Германские города обладают полной свободой, протяжённость округи каждого из них невелика, и они подчиняются императору, когда сами того пожелают, не страшась ни его, ни прочих окрестных князей, ибо они укреплены настолько, что их осада представляется всякому утомительной и тяжёлой. Все они окружены соразмерными рвами и стенами, располагают достаточным количеством пушек, в городских погребах держат годовые запасы еды, питья и топлива. Кроме того, чтобы обеспечить пропитание плебса без потерь для казны, у них всегда есть запас работы на год, которая может занять плебеев и обеспечивает жизнь и процветание города. Они также обращают много внимания на воинские упражнения и поддерживают их на требуемом уровне разными способами.

- **Задания**
1. Ответьте по тексту о германских городах:
(a) Кого, по тексту, не страшатся германские города?
(b) Что держат в городских погребах?
(c) На что города обращают много внимания?
2. Замените в тексте о германских городах «пушек» на «орудий» и перепишите фрагмент между «Германские города обладают» и «уровне разными способами.» включительно.

- **Имеющиеся данные**
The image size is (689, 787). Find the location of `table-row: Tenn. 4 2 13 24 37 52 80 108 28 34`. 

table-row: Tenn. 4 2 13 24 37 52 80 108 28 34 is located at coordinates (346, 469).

- **Ответы по номерам**
1.
(a) Ни императора, ни прочих окрестных князей.
(b) Годовые запасы еды, питья и топлива.
(c) На воинские упражнения.

2.
Германские города обладают полной свободой, протяжённость округи каждого из них невелика, и они подчиняются императору, когда сами того пожелают, не страшась ни его, ни прочих окрестных князей, ибо они укреплены настолько, что их осада представляется всякому утомительной и тяжёлой. Все они окружены соразмерными рвами и стенами, располагают достаточным количеством орудий, в городских погребах держат годовые запасы еды, питья и топлива. Кроме того, чтобы обеспечить пропитание плебса без потерь для казны, у них всегда есть запас работы на год, которая может занять плебеев и обеспечивает жизнь и процветание города. Они также обращают много внимания на воинские упражнения и поддерживают их на требуемом уровне разными способами.